Daily Archives: Monday, June 6, 2016

  • Stranger by the Lake

    L’inconnu du lac

    Alain Guiraudie (2013)

    All the action takes place in the waters and on the shores of the lake of the title (which is in Provence), or in the adjoining car park and woodland.  It’s early summer but few people come to the lake.   None of them is female.  The men visit to sunbathe and swim and cruise for sex.   The writer-director Alain Guiraudie builds up a strong sense of routine and occasionally suggests a code of conduct.  One man, lying on the shore with another, doesn’t like the way that the main character Franck says ‘Hi’.  He reminds Franck that cruising should take place in the woods, not on the lakeside – not that Franck is trying to pick up the man or his companion anyway.   The two men lying together are both nude:  a high proportion of the visitors to the lake are naturists and most of the characters spend much of the film entirely naked, as they lie in the sun or have sex.   Watching Stranger by the Lake made me realise that the only film I think I’ve seen that’s genre-classified as porn is the first Emmanuelle movie.  I don’t really understand the definitions of hard, soft and intermediate grades of porn but there is more naked flesh and there are more explicit sex scenes in the ninety-odd minutes of Alain Guiraudie’s film than in any other movie I’ve seen[1].  (Perhaps more than in any other movie to date which has enjoyed success on the international arthouse circuit?  There’s certainly more sex here than in Blue is the Warmest Colour, in spite of the greater controversy the latter has aroused.)   Between the bouts of screwing, Guiraudie favours holding a shot for a long time and at some distance from the characters.  (He uses this technique to record the crucial event in the film.)  There is no music – only the sound of the water and, more noticeably, the sound of wind through the trees above the shore.  The confident, unhurried rhythm of the film, in combination with this soundtrack and the images of beautiful landscape, lakescape and skyscape (the cinematography is by Claire Mathon), are absorbing.  Yet it’s the physical and sexual candour of Stranger by the Lake that is its most distinctive quality.

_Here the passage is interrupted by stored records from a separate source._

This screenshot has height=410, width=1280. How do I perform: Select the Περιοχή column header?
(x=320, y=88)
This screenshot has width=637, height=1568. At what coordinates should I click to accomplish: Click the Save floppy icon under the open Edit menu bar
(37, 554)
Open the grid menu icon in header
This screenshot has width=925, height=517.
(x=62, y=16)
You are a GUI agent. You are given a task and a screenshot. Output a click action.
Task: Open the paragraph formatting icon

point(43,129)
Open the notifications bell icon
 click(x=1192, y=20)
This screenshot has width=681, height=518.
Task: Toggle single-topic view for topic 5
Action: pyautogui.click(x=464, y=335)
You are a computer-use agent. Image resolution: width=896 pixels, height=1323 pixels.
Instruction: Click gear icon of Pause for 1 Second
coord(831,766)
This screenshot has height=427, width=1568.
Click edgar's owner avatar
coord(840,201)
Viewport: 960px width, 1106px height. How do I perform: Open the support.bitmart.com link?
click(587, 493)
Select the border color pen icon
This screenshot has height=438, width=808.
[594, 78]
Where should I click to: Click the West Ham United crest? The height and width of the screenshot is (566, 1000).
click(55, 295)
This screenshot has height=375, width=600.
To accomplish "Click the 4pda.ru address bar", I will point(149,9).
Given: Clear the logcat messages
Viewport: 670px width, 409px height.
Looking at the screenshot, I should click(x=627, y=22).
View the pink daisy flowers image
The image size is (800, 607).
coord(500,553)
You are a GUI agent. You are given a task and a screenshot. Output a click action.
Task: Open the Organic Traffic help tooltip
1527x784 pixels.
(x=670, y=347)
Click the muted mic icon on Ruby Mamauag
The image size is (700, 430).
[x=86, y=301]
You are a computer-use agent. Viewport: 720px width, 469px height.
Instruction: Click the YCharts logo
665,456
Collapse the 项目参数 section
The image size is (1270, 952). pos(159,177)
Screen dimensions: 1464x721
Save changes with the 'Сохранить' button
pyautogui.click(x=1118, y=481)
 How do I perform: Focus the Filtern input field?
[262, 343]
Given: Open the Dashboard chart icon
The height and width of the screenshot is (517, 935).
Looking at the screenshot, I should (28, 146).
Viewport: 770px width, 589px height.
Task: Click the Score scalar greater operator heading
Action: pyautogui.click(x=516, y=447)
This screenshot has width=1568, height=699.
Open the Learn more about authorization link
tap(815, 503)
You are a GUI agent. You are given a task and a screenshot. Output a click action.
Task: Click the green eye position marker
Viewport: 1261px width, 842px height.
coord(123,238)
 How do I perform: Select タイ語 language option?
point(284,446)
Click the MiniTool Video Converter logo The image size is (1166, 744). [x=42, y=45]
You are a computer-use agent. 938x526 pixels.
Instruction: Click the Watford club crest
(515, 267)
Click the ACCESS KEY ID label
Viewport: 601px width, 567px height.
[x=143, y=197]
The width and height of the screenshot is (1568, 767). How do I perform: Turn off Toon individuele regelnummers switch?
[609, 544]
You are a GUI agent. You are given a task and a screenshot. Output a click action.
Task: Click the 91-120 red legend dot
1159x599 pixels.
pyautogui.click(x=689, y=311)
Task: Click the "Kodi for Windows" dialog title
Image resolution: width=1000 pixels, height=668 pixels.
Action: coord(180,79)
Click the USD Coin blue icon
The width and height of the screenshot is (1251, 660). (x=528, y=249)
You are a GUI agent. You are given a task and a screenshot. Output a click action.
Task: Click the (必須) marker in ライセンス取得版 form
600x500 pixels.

    This is also the first film I’ve seen that realises the frank promiscuity of gay life as described in the novels of Alan Hollinghurst (Andrew Davies’s BBC television adaptation of The Line of Beauty was relatively discreet in this respect).  In spite of their shared watery element, the locale of Stranger by the Lake is, however, nothing like as convivial as that of Hollinghurst’s first novel The Swimming-Pool Library.  Along with Franck (Pierre Deladonchamps), the two most important characters are Michel (Christophe Paou) and Henri (Patrick d’Assumçao).  Franck is immediately attracted to Michel and pursues him successfully.   The sad, heavy, middle-aged Henri is an incongruous figure among the sleek, unclothed bodies around him on the lakeside.  (Henri takes his tee-shirt off a couple of times but never his shorts.)   He also tells Franck that he was married to a woman, who has recently left him.  For all the physical and, in the case of Franck and Henri, conversational intimacy, the men’s relationships don’t exist beyond the lake and its immediate vicinity.  Other than what Franck says to Henri (and, to a greater extent, vice versa) you know next to nothing about the background of the characters.  Franck and Henri, in turn, invite each other for a drink, then they’re going to have dinner together but none of these things actually happens.  (I don’t remember seeing anyone eat or drink during the film.  It’s as if Alain Guiraudie wants to emphasise that sex is the only real satiation of appetite.)   Although you might assume that some of the partners lying on the shore are partners beyond the woodland and the car park, you don’t see evidence of this.  Michel resists Franck’s attempts to see him away from the lake, even when Franck says he wants them to spend the night together.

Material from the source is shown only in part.